Take health as an example – SDG 3 (Good Health and Well-Being). Global warming not only gives rise to new infectious diseases, as we commonly hear in the climate-health discourse, but also impairs the delivery of crucial biomedical goods and services. In the Reach case study on Sri Lanka, monsoon seasons delayed the transport of malaria-control supplies. Similarly, in Tanzania, rainy seasons washed out roads and made medical deliveries inaccessible to vehicles, increasing stockouts in rural clinics and undermining supply chain improvements and delivery route optimization. In Rwanda, enhancing flood-resistant rural infrastructure and adjusting the timing of childhood vaccination campaigns contributed to boosting the country’s public immunization. Drone technology was adopted for blood delivery to address road and public transport inaccessibility, in order to serve over 60% of the Rwandan population who live more than 2km from an all-season road.
In addition to physical well-being, a climate-induced mental health crisis is also brewing. It manifests in the trauma of surviving a not-so-natural disaster or extreme weather event, which are bound to increase in frequency and severity due to climate change. The mental health crisis also looms in the spiritual alienation experienced by communities with sacred relationships with their exploited and degrading land, as well as growing sentiments of climate anxiety, crisis, and disenfranchisement among youth who are concerned about our futures.
On SDG 2 (Zero Hunger) and food security, the work of the Productive Safety Net Programme in Reach’s Ethiopia case study shows how cash and food transfers, along with public works projects, strengthened local climate resilience and disaster risk management. The ongoing Reach case study on India examines how Digital Green used technological tools to disseminate knowledge on climate-resilient, nutrition-sensitive, and inclusive agricultural practices to lift smallholder farmers out of food insecurity.
On SDG 7 (Affordable and Clean Energy), the World Bank’s Renewable Energy for Rural Access Program in Mongolia helped distribute solar home systems to rural nomadic herders, connecting them to digital networks, market prices, weather forecasts, and thus information for efficient livestock management through the provision of electricity.

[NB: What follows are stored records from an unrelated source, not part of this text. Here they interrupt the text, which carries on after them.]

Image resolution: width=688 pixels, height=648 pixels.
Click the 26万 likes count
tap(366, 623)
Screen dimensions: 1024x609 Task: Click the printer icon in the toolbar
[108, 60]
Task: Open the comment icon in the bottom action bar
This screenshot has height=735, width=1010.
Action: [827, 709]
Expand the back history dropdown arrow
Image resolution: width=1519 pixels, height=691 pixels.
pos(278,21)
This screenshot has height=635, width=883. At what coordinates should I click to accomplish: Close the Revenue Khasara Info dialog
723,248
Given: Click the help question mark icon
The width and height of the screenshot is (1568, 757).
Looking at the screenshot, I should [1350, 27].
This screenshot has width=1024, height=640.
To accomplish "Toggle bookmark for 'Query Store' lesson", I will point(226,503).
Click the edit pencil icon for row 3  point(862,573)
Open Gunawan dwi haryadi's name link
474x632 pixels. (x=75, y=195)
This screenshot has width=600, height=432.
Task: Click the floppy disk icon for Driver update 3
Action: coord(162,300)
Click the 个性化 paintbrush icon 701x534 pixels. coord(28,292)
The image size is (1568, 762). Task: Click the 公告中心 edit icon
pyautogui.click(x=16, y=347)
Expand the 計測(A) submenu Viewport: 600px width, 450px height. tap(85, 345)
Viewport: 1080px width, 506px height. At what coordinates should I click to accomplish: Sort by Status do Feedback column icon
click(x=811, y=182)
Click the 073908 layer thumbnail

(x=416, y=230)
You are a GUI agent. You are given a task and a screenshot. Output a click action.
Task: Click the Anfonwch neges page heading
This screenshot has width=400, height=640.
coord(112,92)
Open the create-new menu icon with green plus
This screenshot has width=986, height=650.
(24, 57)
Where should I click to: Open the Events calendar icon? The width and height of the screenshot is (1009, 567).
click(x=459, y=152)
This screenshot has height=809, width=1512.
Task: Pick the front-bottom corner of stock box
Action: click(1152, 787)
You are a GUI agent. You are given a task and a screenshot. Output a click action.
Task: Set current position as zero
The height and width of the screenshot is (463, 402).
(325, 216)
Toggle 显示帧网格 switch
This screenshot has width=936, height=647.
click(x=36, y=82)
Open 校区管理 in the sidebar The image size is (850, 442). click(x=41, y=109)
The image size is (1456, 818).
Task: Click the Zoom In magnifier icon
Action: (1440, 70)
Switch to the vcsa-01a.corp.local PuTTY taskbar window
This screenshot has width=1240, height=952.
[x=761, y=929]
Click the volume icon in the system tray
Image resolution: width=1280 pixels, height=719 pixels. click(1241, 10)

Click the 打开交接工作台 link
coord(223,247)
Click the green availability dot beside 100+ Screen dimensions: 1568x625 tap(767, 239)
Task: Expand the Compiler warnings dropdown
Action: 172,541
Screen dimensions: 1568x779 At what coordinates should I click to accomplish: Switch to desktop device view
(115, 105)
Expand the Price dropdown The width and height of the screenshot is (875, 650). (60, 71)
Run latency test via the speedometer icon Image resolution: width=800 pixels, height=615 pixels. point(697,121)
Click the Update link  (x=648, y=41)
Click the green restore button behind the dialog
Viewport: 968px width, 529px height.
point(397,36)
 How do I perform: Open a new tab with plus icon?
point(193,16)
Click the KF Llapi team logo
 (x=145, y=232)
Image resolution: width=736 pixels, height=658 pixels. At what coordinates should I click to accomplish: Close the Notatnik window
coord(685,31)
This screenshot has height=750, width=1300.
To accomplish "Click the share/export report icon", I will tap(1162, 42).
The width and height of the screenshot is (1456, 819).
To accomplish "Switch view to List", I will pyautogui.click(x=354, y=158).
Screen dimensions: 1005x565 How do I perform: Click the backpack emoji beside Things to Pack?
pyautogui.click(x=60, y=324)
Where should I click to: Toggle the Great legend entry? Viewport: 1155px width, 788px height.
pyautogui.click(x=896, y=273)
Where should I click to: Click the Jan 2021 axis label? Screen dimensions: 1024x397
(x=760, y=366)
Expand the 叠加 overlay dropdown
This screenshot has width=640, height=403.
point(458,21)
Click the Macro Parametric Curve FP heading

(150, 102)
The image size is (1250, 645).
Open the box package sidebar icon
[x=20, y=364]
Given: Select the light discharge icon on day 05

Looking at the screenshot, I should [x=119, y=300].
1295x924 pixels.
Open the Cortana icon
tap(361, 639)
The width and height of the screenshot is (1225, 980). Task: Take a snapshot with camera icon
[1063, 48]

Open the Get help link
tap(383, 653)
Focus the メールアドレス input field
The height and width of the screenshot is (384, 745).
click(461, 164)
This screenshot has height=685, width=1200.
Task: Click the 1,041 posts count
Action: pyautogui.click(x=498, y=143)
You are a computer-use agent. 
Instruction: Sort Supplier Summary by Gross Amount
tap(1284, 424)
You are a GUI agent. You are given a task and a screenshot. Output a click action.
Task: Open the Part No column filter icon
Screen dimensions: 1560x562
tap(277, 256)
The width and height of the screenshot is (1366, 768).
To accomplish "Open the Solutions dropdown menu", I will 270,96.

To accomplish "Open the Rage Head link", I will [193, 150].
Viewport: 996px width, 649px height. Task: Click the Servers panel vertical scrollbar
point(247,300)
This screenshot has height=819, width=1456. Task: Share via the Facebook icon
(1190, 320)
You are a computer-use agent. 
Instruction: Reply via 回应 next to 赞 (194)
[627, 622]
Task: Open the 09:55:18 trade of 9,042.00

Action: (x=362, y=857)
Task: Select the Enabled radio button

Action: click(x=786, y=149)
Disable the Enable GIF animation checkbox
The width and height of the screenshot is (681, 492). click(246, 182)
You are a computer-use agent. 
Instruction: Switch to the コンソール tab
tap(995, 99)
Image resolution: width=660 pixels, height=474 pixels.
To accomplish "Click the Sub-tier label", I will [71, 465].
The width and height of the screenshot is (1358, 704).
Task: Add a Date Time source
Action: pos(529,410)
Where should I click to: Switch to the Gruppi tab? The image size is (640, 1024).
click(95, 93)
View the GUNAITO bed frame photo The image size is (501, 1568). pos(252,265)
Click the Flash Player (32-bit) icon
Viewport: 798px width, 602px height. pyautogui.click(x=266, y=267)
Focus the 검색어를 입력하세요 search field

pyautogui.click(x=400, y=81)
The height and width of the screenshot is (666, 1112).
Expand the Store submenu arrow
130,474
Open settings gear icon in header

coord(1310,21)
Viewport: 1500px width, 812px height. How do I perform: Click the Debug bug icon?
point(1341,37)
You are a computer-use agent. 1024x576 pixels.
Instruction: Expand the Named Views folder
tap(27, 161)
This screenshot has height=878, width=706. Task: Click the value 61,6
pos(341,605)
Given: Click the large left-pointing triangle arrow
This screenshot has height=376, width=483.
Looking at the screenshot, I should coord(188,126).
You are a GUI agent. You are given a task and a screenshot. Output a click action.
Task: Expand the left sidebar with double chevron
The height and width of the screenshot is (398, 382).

On SDG 6 (Clean Water and Sanitation), an ongoing Reach project is investigating fog harvesting technology applied in the Anti-Atlas Mountains in southwest Morocco, striving to improve water access for the Amazigh people, a North African Indigenous population.
The plethora of insights captured above is accredited to the tireless work of generations of Reach Alliance colleagues. Our inquiries collectively demonstrate that to attain and sustain developmental outcomes, climate cannot be an afterthought. Development projects need an environmental dimension to their design, implementation, evaluation, and more.
To address climate change or any developmental challenge, local perspectives are central to providing relevant assistance based on community needs. The research of the Reach Alliance echoes the need for localization and cross-sectoral partnerships that respect and leverage indigenous ways of knowing (lower-case “indigenous” here, but equally important, upper-case “Indigenous”). Communities are not only beneficiaries, but experts – setting priorities, exercising ownership over development solutions, and driving the design of programs that are responsive to their realities.
We must commit to understanding how climate change impacts them, and what they need to effectively adapt to or mitigate its consequences. After all, navigating the foreseen increase in climate volatility and uncertainty will be a growing determinant of whether we can accomplish the 2030 Agenda, leaving no one behind.